From: Martin KaFai Lau <martin.lau@linux.dev>
To: Werner Kasselman <werner@verivus.ai>
Cc: Jiayuan Chen <jiayuan.chen@linux.dev>,
Alexei Starovoitov <ast@kernel.org>,
Daniel Borkmann <daniel@iogearbox.net>,
Andrii Nakryiko <andrii@kernel.org>,
John Fastabend <john.fastabend@gmail.com>,
"David S. Miller" <davem@davemloft.net>,
Eric Dumazet <edumazet@google.com>,
Jakub Kicinski <kuba@kernel.org>,
Paolo Abeni <pabeni@redhat.com>, Lawrence Brakmo <brakmo@fb.com>,
"bpf@vger.kernel.org" <bpf@vger.kernel.org>,
"netdev@vger.kernel.org" <netdev@vger.kernel.org>,
"stable@vger.kernel.org" <stable@vger.kernel.org>
Subject: Re: [PATCH] bpf: add is_locked_tcp_sock guard for sock_ops rtt_min access
Date: Mon, 6 Apr 2026 18:25:52 -0700 [thread overview]
Message-ID: <2026471147.8A6S.martin.lau@linux.dev> (raw)

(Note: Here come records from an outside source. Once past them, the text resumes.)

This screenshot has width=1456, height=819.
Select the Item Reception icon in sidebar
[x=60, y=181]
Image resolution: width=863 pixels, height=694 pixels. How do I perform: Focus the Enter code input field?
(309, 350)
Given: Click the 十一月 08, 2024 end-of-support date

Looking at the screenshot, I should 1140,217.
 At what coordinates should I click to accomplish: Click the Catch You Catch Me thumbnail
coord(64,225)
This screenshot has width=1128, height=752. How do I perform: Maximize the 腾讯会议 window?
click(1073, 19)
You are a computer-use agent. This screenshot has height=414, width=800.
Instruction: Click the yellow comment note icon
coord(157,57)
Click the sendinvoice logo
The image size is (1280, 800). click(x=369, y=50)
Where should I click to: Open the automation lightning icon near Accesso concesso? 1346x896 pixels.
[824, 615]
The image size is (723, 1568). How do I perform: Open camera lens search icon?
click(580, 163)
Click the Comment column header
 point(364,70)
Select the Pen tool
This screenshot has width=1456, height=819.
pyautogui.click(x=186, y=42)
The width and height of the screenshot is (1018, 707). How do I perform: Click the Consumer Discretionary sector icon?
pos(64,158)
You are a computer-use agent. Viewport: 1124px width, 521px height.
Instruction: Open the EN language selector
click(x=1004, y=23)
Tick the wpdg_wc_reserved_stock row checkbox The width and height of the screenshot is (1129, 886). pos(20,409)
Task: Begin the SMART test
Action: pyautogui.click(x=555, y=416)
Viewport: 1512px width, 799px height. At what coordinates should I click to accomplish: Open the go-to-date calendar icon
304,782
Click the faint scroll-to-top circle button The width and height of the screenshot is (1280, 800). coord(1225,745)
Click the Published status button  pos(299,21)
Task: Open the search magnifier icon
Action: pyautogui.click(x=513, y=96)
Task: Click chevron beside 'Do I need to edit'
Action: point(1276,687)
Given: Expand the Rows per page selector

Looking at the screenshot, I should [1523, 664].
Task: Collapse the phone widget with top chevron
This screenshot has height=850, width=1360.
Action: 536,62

In-Reply-To: <20260406224953.2787289-1-werner@verivus.com>
On Mon, Apr 06, 2026 at 10:49:56PM +0000, Werner Kasselman wrote:
> sock_ops_convert_ctx_access() generates BPF instructions to inline
> context field accesses for BPF_PROG_TYPE_SOCK_OPS programs. For
> tcp_sock-specific fields like snd_cwnd, srtt_us, etc., it uses the
> SOCK_OPS_GET_TCP_SOCK_FIELD() macro which checks is_locked_tcp_sock
> and returns 0 when the socket is not a locked full TCP socket.
>
> However, the rtt_min field bypasses this guard entirely: it emits a raw
> two-instruction load sequence (load sk pointer, then load from
> tcp_sock->rtt_min offset) without checking is_locked_tcp_sock first.
>
> This is a problem because bpf_skops_hdr_opt_len() and
> bpf_skops_write_hdr_opt() in tcp_output.c set sock_ops.sk to a
> tcp_request_sock (cast from request_sock) during SYN-ACK processing,
> with is_fullsock=0 and is_locked_tcp_sock=0. If a SOCK_OPS program
> with BPF_SOCK_OPS_WRITE_HDR_OPT_CB_FLAG reads ctx->rtt_min in this
> callback, the generated code treats the tcp_request_sock pointer as a
> tcp_sock and reads at offsetof(struct tcp_sock, rtt_min) -- which is
> well past the end of the tcp_request_sock allocation, causing an
> out-of-bounds slab read.
This is not limited to hdr related CB flags.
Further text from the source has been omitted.